Fox Business Network's turn as a GOP debate host was a success, if only because it didn't seem nearly as chaotic as CNBC's debate two weeks ago.
Most of the online conversation on Tuesday night was about the candidates, not the trio of moderators. Several of the White House hopefuls lobbied for more time but there were no major complaints about Fox's overall handling of the two-hour forum.
While the candidates had frequently and angrily turned on the CNBC moderators, they repeatedly praised questions from the Fox Business moderators as "terrific" or "great."
The Republican National Committee also gave Fox a thumbs up for its production. RNC chief strategist Sean Spicer said the debate "should be a model going forward."
That's a stark contrast with CNBC — but maybe also a low bar. After the last debate, RNC chairman Reince Priebus said CNBC should be "ashamed."
So the pressure was on Fox Business, particularly on its three prime time moderators,Maria Bartiromo, Neil Cavuto, and Gerard Baker. Cavuto set a very different tone at the beginning by asking Donald Trump about calls for a higher minimum wage. He asked, "Are you sympathetic to the protesters' cause, since a $15 wage works out to about $31,000 a year?"
CNBC's first question was about each candidate's "biggest weakness."
The Fox moderators mostly stayed above the fray, though there were a few moments when they seemed to almost lose control of the debate stage.
Candidates routinely ignored the Fox bell that was meant to cut off long answers, almost to the point of parody. Other times, they stopped candidates from actually debating and changed the subject, causing frustration among journalists in the press filing room who wanted to see more back-and-forth. (In that regard, the second hour was more satisfying than the first.)

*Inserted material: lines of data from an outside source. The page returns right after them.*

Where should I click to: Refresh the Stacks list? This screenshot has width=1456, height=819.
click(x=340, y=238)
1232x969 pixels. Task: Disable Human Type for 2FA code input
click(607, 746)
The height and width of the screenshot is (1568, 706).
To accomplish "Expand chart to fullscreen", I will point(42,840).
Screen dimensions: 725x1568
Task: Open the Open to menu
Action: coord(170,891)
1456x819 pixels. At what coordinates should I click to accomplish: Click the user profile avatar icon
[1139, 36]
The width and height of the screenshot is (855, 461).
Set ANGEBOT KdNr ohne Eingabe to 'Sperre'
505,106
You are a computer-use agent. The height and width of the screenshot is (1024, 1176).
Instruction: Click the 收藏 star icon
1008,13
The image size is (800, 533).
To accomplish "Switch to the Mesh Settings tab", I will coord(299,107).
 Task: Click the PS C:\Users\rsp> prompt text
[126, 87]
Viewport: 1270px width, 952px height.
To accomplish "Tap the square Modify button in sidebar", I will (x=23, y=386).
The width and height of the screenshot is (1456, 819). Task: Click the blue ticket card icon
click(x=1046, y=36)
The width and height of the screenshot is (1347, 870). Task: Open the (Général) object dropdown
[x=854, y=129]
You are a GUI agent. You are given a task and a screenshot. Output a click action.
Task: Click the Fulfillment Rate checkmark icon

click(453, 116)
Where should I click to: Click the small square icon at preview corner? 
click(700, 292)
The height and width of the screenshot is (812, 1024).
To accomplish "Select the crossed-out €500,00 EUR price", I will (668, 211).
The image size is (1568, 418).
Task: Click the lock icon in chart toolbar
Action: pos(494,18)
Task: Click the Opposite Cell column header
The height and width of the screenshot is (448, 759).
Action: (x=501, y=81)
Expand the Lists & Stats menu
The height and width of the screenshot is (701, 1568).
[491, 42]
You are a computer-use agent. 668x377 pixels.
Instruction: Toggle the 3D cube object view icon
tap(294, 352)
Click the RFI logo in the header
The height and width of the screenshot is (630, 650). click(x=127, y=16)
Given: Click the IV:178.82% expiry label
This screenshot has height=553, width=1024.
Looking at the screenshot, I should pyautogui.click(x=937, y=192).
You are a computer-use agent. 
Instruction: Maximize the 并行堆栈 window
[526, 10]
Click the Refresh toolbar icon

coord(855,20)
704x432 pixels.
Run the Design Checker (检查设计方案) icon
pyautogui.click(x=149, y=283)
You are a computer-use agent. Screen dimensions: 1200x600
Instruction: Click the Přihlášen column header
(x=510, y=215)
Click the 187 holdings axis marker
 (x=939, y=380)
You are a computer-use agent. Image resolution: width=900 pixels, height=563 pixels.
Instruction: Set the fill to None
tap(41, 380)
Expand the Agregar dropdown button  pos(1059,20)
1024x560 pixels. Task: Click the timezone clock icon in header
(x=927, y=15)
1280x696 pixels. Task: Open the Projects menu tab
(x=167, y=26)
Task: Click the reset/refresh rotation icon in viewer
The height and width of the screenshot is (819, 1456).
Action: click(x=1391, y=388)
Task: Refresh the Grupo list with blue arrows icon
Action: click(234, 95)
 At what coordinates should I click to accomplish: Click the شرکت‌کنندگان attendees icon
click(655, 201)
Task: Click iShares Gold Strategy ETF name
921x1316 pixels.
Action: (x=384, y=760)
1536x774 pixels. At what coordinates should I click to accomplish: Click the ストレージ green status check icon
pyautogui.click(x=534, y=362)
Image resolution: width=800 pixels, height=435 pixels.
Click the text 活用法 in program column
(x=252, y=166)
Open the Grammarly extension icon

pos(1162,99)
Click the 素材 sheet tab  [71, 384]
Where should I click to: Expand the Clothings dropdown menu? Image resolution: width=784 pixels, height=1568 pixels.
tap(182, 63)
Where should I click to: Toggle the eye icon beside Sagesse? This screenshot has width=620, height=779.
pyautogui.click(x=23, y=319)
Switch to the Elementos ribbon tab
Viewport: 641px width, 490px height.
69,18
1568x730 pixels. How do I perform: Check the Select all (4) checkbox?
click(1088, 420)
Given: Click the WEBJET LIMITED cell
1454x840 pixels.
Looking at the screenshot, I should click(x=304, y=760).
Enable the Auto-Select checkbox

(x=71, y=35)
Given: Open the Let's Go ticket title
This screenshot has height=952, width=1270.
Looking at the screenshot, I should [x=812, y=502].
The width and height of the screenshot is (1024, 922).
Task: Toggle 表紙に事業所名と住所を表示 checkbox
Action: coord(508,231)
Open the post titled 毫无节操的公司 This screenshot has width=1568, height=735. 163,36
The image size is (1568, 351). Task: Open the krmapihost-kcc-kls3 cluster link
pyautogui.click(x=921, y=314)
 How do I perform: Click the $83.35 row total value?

Aides to four of the eight candidates said they had no major objections to the moderators' questioning. Ben Carson even said to Cavuto in a post debate interview, "I can say the candidates are very happy with you guys."
Donald Trump, who has raged at moderators he hasn't liked, told Cavuto, "You did a really elegant job, the three of you."
It left some journalists who live-tweeted the debate thinking the questioning was too safe and soft.
At one point, referring to Fox's leniency with time limits, Adam Nagourney of The New York Times asked, "Have the moderators left the stage?"
If portions of the debate were a snooze for some spectators, it's because Fox did lean heavily on economic policy substance — with a couple detours into foreign policy — and only briefly brought up recent controversies.
"Fox Business moderators deserve some credit for getting into the policy weeds, where Trumps and Carsons wither," the Financial Times' U.S. columnist Edward Luce wrote.
Unsurprisingly, Fox's owner Rupert Murdoch was happy with what he saw. "Great debate," Murdoch tweeted. "All did well, Carson, Bush, others did well, perhaps Rubio best of all. With all doing well Trump did not stand out like past."
Television ratings for Fox's debate will be released on Wednesday. A Fox Business spokeswoman had no immediate information about how many people watched via the network's Internet live stream.